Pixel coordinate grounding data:
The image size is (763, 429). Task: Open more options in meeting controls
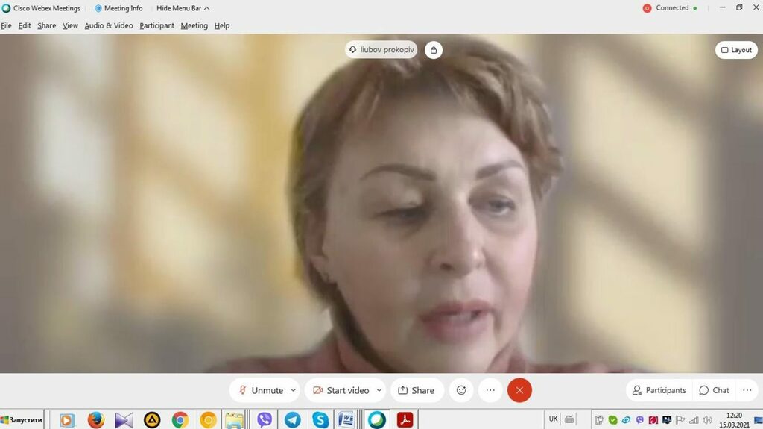pyautogui.click(x=490, y=390)
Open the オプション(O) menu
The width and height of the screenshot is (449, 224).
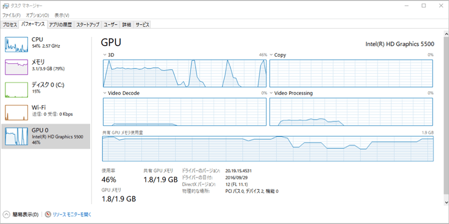click(x=37, y=15)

» **TASK DETAILS**
Extract only the lines from the one that contains "Open the オプション(O) menu" through the end of the records, inclusive, and omit every picture.

» **WRITTEN SOLUTION**
Open the オプション(O) menu
The width and height of the screenshot is (449, 224).
click(x=37, y=15)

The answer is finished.